In March 2014, Appleby was requested to "provide assistance with and coordination of a multi-jurisdictional project" by Apple's lawyers.
An announcement by then-Irish finance minister Michael Noonan in October 2014 forced Apple to accelerate its plans, revealing that rules would be tightened further to prevent companies incorporated in Ireland from being managed and run in tax havens, an attempt to cut out the "Double Irish" loophole. Notably, the government would still allow companies incorporated before the end of 2014 that were run from tax havens to continue operating under existing rules until the end of 2020, effectively providing a six-year grace period.
Within two months and before the deadline, Apple shifted the tax residency of AOI and ASI to Jersey, one of the Channel Islands in Europe.

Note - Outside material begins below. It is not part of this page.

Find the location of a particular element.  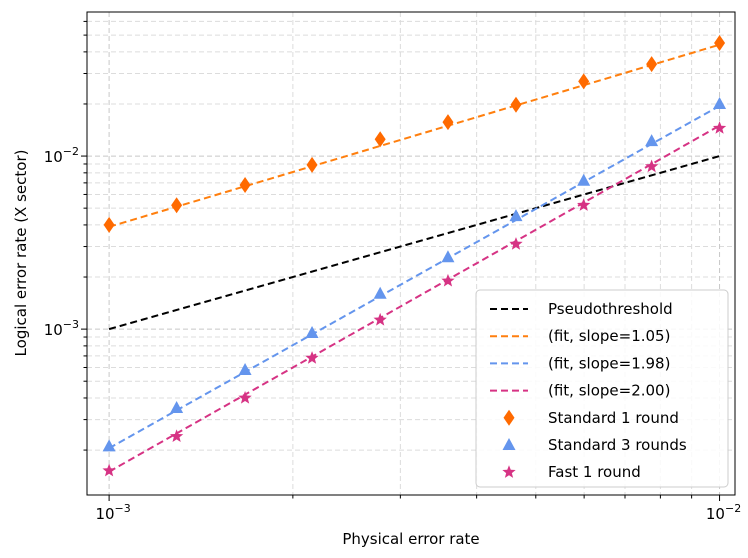

legend-label: Fast 1 round is located at coordinates (594, 472).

While Jersey is classed as being a dependent of the U.K. Crown, it is able to make its own tax laws, and currently offers a corporate tax rate for foreign companies of 0 percent, making it an ideal tax haven.

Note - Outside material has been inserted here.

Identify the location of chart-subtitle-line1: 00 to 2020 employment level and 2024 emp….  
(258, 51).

Of the two, AOI is believed to be the most valuable, thought to control $252 billion in overseas reserves, with both firms reportedly managed by Appleby's local office in Jersey for all of 2015 until early 2016.
It is also believed that ASI is now a dormant company, with analysts suggesting AOE likely acquired the rights owned by the firm. While this would have brought IP under the ownership of the taxable Irish-based AOE, the sale would not have generated taxes for the Jersey-based ASI, and would also enable AOE to offset the cost against future profits, effectively reducing its own Irish taxes.
"The changes we made did not reduce our tax payments in any country," Apple claimed in a statement. "In fact, our payments to Ireland increased significantly... [in 2014/15/16] we've paid $1.5 billion in tax there -- 7 percent of all corporate income taxes paid in that country."
Apple refused to say to The Guardian how much it made through its Irish firms, hindering assessments of the size of the payments in comparison to its revenue. Apple also refused to confirm where the economic rights owned by ASI had been transferred.
"Under the current international tax system, profits are taxed based on where the value is created," Apple continued. "The taxes Apple pays to countries around the world are based on that principle. The vast majority of the value in our products is indisputably created in the United States, where we do our design, development, engineering work, and much more, so the majority of our taxes are owed to the U.S."
"When Ireland changed its tax laws in 2015, we complied by changing the residency of our Irish subsidiaries and we informed Ireland, the European Commission, and the United States. The changes we made did not reduce our tax payments in any country."
Apple ended its statement by insisting "we follow the laws, and if the system changes we will comply. We strongly support efforts from the global community toward comprehensive international tax reform and a far simpler system, and we will continue to advocate for that."
Massive overseas cash reserves have been an issue for Apple for a long time, as the company has refused to pay the 35 percent it would owe if it brought the money back to the U.S. Current proposals to overhaul the U.S. tax code could potentially reduce payments to 12 percent.
Apple's tax affairs are the latest in a number of financial scandals to have erupted after the Paradise Papers -- a large collection of documents acquired from Appleby -- were leaked to a German newspaper and shared to other media outlets in the International Consortium of Investigative Journalists. Other discoveries in the leak include reports that part of the British Queen's private estate is invested offshore, andthat an official from President Donald Trump's administration held a stake in a firm connected to Russian President Vladimir Putin's son-in-law.